• [PROBLEMS TO SOLVE]:
1) In the article on global wine market shifts, what disruptive blows to global wine markets did the panelists list for the past year? Give all of them.
2) According to the article on global wine market shifts, how large was the wine tax that China imposed on Australia?
3) Pick up the article on global wine market shifts after its last sentence and carry it forward.

• [DOCUMENT SEGMENT]:
- Opening Delimiter -

How and where do those engaged in the global wine industry find opportunities from 2020’s historic convergence of a crippling pandemic, tariff-happy trade wars, and environmental ruin?
“You will need to rethink, as a business leader in the wine industry, your value proposition, your value architecture, and profit equation,” said Janko Pelagic, CEO of CIVS (Compagnie Internationale de Vins & Spiritueux), a wine-sourcing firm in Marseilles, France. Pelagic spoke on a panel focused on global wine market shifts at the recent Unified Wine & Grape Symposium’s 2021 virtual conference.
The panelists reviewed how the past year delivered tremendous, disruptive blows to global wine markets. Topping their list was the Covid health crisis, which kept many wine consumers from engaging in on-premise commerce, followed by heavy tariffs on wine, and devastating wildfires in the western U.S. that destroyed wine grape acreage and inflicted smoke damage on harvests.
The international wine trade is caught in the middle of the past year’s troubles, including retaliatory tariffs, as a pendulum shift from trade liberalization to protectionism has emerged, according to Stephen Rannekleiv, a beverage sector strategist for the food and agribusiness research and advisory group at the Dutch financial services multinational, Rabobank.
“When you look at China imposing that 200 percent [wine] tax on Australia—we see this as really part of a much deeper narrative that we think is going to play out and have much deeper ramifications moving forward,” he said.
Trade is being used as “a stick” and “trading partners are being forced to pick a side,” as it is harder to be neutral now and “wine is getting caught in the crossfire,” said Rannekleiv.
As a result, in this case, Australians are going to have to diversify their market from China, such as considering moving more premium brands into the U.S., the panelists said.
“We need to think about the opportunities that are created in this new context,” said Pelagic.
Despite rising U.S.-China tensions, “There is plenty of opportunity in China for U.S and California wine; don’t let trade wars discourage you,” he said. “It depends on your product and where it fits into the market. There are cities you’ve never heard of in China that have 20 million people.”
There could also be increased opportunities for U.S. wine in the U.K., given Brexit’s impact on trade between the U.K. and E.U., Pelagic said.

- Closing Delimiter -

• [EXTRACTED DATA]:
- Opening Delimiter -

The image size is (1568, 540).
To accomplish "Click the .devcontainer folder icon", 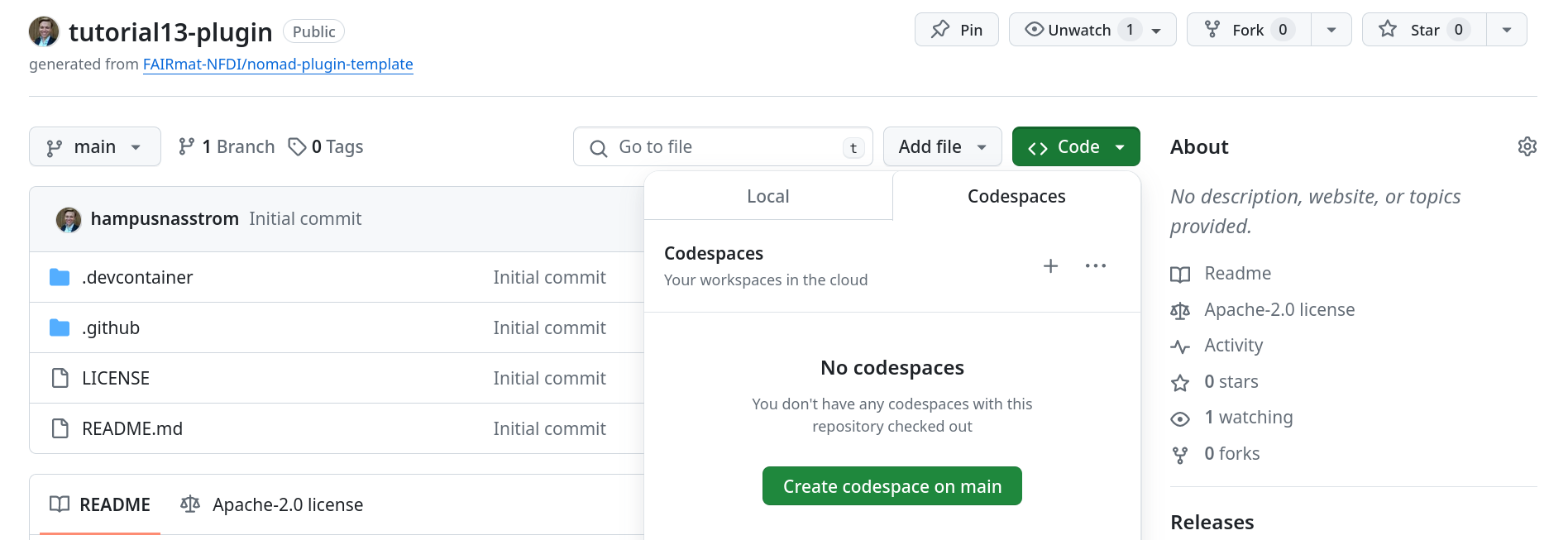I will point(60,277).
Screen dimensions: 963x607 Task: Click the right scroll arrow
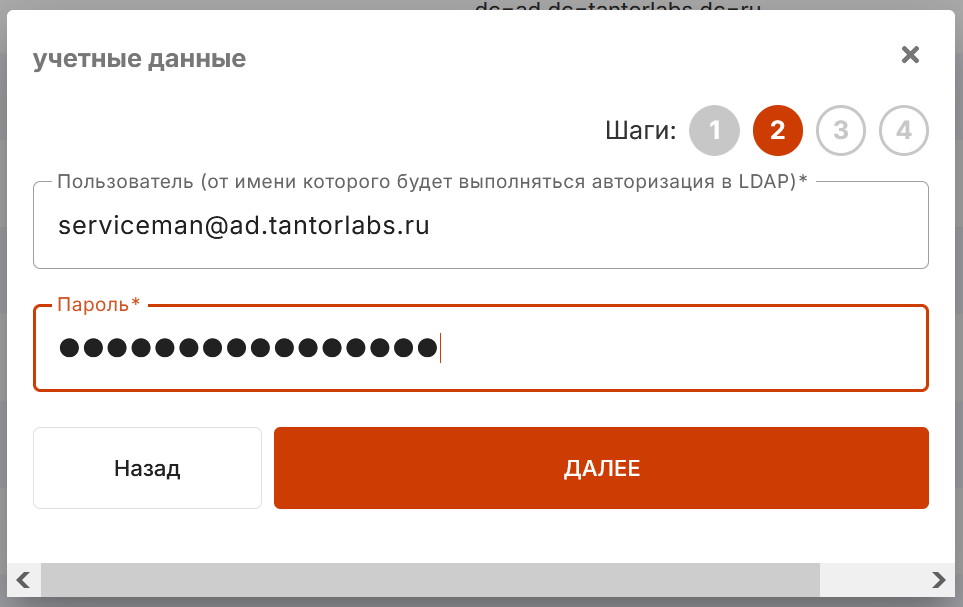938,580
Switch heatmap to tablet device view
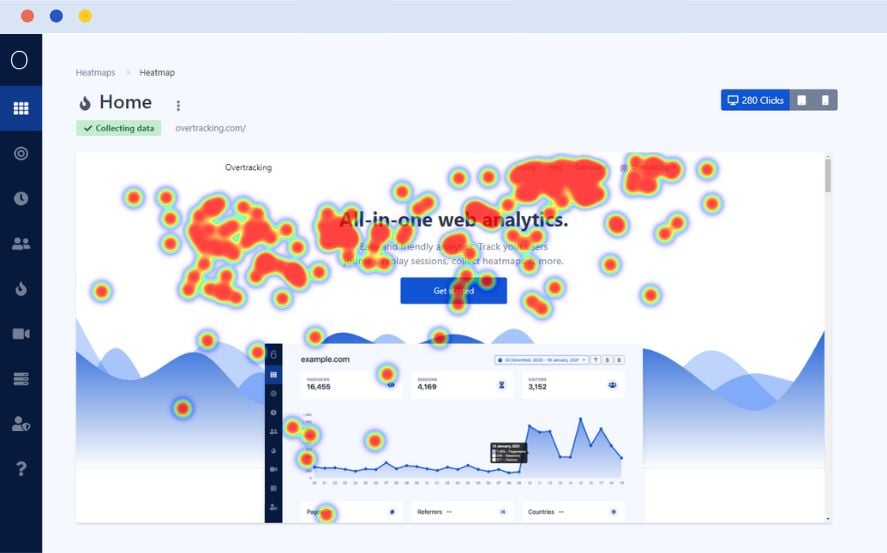The image size is (887, 553). (802, 100)
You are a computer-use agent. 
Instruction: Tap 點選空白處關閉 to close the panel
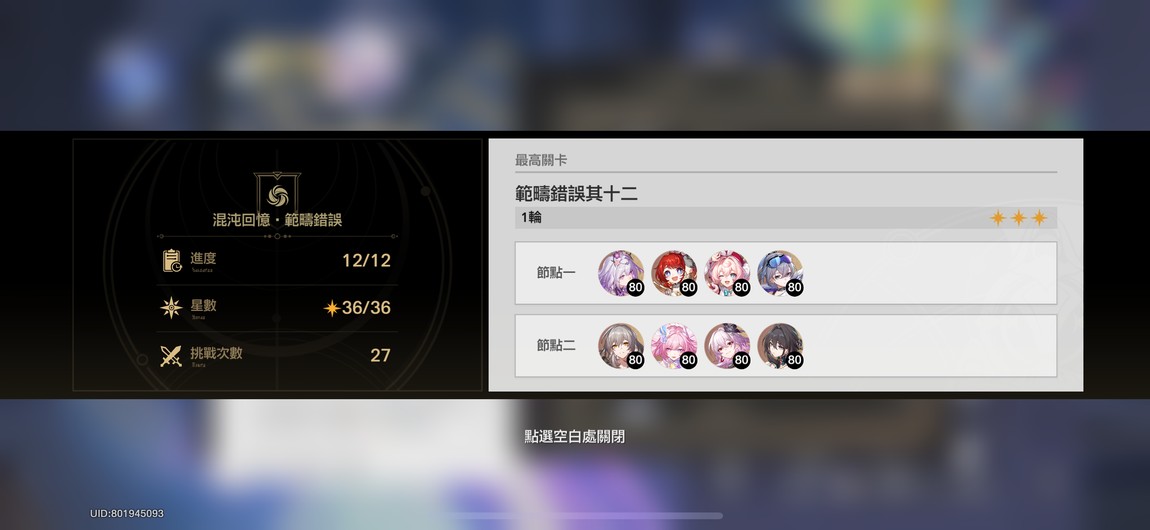point(575,437)
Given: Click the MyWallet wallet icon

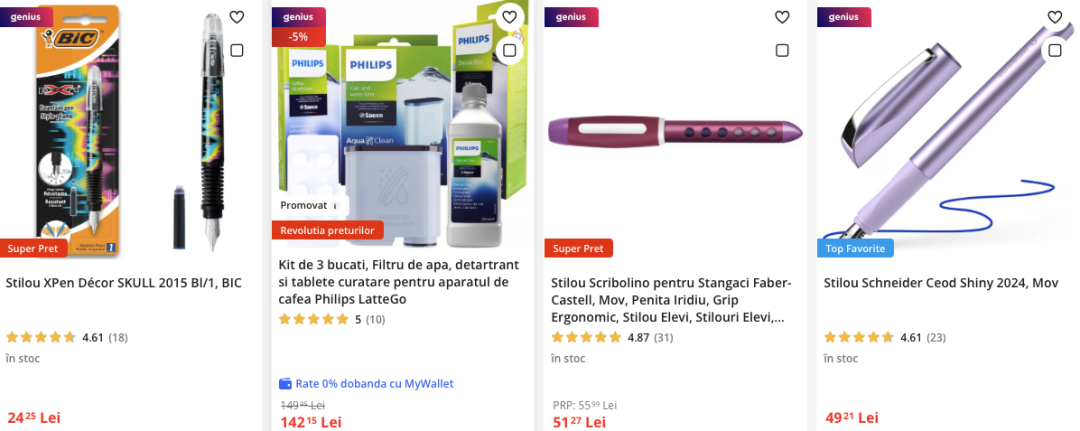Looking at the screenshot, I should (285, 384).
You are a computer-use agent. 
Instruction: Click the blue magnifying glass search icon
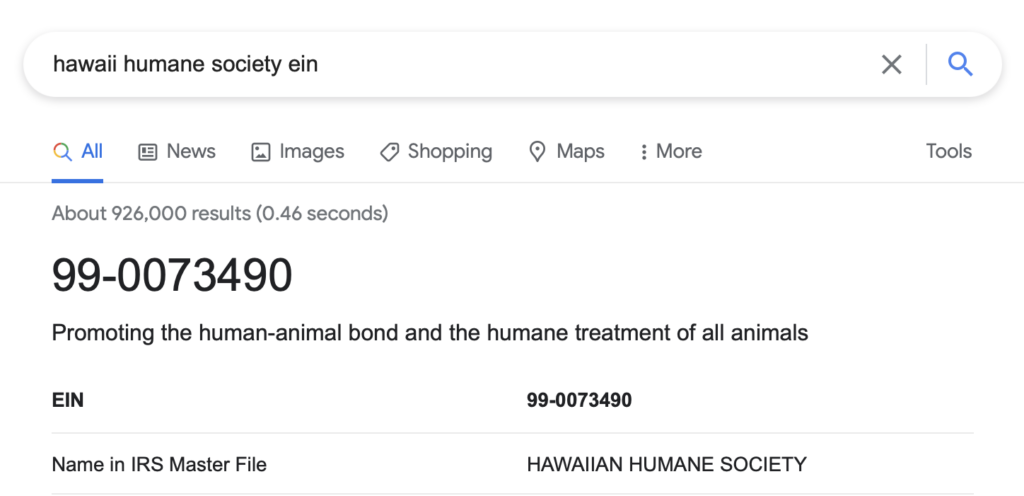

- Closing Delimiter -

• [TASK RESULTS]:
1)
- The Covid health crisis, which kept many wine consumers from on-premise commerce
- Heavy tariffs on wine
- Devastating wildfires in the western U.S. that destroyed wine grape acreage and caused smoke damage to harvests

2) 200 percent.

3)
Rabobank’s Rannekleiv concurred. “There seem to be indications of improving trade relations and access by the U.K. with the U.S.”
There is also increased interest in the U.S., according to Rannekleiv and Pelagic, as more foreign investors who want to hedge their bets from other global trade issues look harder at the U.S. wine market.
“A lot of private equity is turning to wine as an alternative asset—a lot of opportunity here,” said Pelagic. “Private equity is flush with cash right now, as rates of return expectations are a little more tempered, so there is more willingness [to look at U.S. wine investment opportunities].”
The panelists also shared some new glimmers of opportunity coming out of the global pandemic and even the unfortunate environmental damage from wildfires.
“The wine consumer has been a little more insulated from the downturn,” said Rannekleiv, as there are a variety of channels where one can procure wine even though on-premise experienced a 51 percent decline from 2019 to 2020. Grocery, direct-to-consumer (DTC), and take-out were other viable options for wine consumer channels.
“[There was a] huge shift to take-out during the pandemic, but that trend had already started, and we see this as relatively sticky [trend] moving forward,” he said.
Rannekleiv said restaurant chains would rebound better and faster than the independents, although in Europe, Pelagic said government subsidies in some E.U. countries would help some independent restaurants get back on their feet.
The pandemic also created a re-focus on localized marketing efforts by mid- to smaller-sized wineries, due to the difficulty of travel, and on-premise visits, the panelists said.
The terrible, far-reaching wildfires in wine-producing regions such as California and Oregon have had mostly tragic impacts on the wine industry. However, one consequence of that situation has reduced what had already been an over-supply of wine-grape acreage, especially in California.
Because of the wildfires and the pandemic-fueled economic impacts on lowered wine production worldwide, the panelists said that heading into 2021, they don’t see a huge supply-side challenge, as mid-to-smaller wineries will be “saddled with demand” for their products.
Rannekleiv said that 2020 “was not quite the dumpster fire it was thought it might be,” sharing that Rabobank is forecasting GDP growth of about 3 percent in 2021.
Panel moderator Steve Fredricks of California-based Turrentine Brokerage, agreed, adding that even in the face of 2020’s enormous challenges, there “will still be a modest increase in wine supply around the world.”
Despite that modest increase, Fredericks said: “There will be a lot of competition from wineries to get back into restaurants around the world, with a smaller funnel of those opportunities.”